Thinking about the music of a culture is great fun, and one of those worldbuilding details that drives home just how many worldbuilders are for lack of a better term, word geeks, or map geeks, or mainly, the people who don’t play musical instruments. We’ll invent whole language systems, but imagining pop songs, oof, that’s hard. Fictional universes, even the best made ones, tend to have the most garbage music and poetry. Which is amazing, because musicians, often in the format of a pop song, do an amazing job of creating fictional worlds, not just the fictional worlds of ‘this world, but I’m dating a girl named Molly,’ but songs that reflect another version of our world.

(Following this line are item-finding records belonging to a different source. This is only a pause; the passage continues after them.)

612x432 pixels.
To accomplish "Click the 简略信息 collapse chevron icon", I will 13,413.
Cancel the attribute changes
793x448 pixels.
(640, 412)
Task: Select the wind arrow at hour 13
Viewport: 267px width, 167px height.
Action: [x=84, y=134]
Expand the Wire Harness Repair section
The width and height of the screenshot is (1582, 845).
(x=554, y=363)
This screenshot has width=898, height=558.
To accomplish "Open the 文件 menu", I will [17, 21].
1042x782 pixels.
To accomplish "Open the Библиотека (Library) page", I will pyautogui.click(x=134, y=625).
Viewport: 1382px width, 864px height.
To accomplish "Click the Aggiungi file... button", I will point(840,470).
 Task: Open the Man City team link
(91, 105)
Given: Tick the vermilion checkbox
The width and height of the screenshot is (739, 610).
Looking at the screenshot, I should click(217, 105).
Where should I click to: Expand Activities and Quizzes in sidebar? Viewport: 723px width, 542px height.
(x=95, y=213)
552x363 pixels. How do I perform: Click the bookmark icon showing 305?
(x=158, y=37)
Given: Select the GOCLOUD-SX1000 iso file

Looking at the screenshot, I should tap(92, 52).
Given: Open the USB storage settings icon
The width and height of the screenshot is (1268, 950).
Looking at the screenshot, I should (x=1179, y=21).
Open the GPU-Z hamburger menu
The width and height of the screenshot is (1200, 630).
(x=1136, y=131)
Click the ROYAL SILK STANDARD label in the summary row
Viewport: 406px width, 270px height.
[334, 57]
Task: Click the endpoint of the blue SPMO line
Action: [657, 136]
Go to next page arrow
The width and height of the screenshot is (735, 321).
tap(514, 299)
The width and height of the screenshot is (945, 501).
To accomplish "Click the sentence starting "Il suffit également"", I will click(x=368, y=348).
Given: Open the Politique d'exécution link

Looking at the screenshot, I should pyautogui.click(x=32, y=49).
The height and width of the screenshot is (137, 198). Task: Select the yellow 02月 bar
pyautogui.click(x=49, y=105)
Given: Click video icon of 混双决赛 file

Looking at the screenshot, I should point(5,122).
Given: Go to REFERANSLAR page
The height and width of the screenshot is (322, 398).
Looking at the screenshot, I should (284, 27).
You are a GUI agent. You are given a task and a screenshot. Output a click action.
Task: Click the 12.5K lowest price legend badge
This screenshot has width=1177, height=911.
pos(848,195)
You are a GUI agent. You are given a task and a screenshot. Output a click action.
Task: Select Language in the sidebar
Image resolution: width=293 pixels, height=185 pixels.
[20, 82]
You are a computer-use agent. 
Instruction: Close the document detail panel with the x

A thing I keep recommending students make, if their primary interest is in composing music for games, is that they should make a soundtrack for a game that doesn’t exist. Just come up with what you might want the music for, and then put that music together in an album, and use that as a way to express your world.

Finally.

I want to put up an honourable mention here, by the way, of an album that I once owned, cannot find, and the internet seems to have no meaningfully useful way to find. I once was given a bootleg version of an album by Origa, a Russian vocalist who you might know from the Ghost in the Shell Standalone Complex soundtracks. The premise of the album was that it was a concert from an alternate ‘now’ (2005ish, I believe), and Origa was a pop singer in that world doing a charity concert for people and talking in bits between the songs about the narrative of current events. It was given to me along with a copy of Music For Freelance, an album of Cowboy Bebop remixes which framed the album as a pirate radio station. Both owned, but I can’t find the Origa album anywhere.